(SUPPLIED RECORDS):
*****
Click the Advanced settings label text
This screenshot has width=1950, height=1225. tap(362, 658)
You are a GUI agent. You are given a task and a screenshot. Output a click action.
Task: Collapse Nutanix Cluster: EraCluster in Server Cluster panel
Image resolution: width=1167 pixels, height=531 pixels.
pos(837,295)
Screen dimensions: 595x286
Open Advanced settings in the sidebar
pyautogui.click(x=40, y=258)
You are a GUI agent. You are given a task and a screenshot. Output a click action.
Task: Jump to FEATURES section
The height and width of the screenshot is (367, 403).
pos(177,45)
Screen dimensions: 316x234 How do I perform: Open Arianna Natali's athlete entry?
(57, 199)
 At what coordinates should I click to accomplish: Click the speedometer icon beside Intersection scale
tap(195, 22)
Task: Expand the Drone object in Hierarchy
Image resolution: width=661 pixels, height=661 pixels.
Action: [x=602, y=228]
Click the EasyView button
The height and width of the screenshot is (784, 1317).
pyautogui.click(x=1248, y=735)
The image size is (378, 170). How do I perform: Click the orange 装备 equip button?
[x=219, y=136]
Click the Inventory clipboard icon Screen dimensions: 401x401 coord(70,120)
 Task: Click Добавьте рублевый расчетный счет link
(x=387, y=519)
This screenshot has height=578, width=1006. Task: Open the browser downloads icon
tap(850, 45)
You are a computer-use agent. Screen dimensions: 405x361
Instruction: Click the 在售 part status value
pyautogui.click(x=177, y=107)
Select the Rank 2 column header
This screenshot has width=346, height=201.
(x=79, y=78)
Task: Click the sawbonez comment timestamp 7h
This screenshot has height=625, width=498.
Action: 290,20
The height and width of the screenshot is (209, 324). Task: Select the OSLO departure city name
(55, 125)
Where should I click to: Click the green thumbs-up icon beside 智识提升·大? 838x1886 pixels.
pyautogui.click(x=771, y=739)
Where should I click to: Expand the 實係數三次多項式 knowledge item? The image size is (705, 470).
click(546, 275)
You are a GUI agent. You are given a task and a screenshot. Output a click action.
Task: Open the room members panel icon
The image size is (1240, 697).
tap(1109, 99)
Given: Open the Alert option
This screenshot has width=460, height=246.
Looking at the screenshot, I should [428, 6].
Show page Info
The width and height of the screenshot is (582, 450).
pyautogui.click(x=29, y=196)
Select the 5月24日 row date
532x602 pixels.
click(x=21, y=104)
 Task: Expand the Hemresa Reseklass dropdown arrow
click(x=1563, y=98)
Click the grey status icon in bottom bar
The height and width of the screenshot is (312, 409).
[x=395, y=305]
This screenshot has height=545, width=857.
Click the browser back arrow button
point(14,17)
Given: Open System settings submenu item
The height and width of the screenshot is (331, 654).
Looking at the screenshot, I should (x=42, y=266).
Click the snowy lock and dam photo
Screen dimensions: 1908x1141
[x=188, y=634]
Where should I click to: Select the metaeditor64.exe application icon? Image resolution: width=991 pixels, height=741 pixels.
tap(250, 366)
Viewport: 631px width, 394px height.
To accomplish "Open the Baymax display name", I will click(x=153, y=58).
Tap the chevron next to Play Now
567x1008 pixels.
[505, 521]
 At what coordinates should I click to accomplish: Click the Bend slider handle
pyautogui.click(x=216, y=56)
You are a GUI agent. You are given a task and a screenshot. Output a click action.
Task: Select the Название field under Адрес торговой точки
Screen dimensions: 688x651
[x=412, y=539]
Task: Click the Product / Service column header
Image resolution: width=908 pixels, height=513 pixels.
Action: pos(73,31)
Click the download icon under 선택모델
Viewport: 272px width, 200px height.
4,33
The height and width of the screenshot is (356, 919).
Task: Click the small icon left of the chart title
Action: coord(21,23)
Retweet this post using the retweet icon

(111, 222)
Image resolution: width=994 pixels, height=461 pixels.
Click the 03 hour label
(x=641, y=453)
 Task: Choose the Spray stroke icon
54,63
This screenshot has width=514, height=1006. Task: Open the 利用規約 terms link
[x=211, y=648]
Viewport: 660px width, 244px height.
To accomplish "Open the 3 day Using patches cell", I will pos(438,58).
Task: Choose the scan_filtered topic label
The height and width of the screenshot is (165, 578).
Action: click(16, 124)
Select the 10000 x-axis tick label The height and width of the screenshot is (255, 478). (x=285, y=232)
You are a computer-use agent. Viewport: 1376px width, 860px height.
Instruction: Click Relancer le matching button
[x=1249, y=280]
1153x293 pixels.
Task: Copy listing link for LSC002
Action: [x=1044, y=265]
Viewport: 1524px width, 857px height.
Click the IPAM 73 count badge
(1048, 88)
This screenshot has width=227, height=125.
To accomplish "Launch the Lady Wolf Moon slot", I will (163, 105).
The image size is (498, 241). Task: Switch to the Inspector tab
*****
(AIM OF THE TASK): Swap "departure" for "arrival" in the entries between the line holding "The height and width of the screenshot is (209, 324)." and the line holding "click(546, 275)", inclusive, and give only those lines back with nothing else altered.

(RESULT OF THIS EXERCISE):
The height and width of the screenshot is (209, 324). Task: Select the OSLO arrival city name
(55, 125)
Where should I click to: Click the green thumbs-up icon beside 智识提升·大? 838x1886 pixels.
pyautogui.click(x=771, y=739)
Where should I click to: Expand the 實係數三次多項式 knowledge item? The image size is (705, 470).
click(546, 275)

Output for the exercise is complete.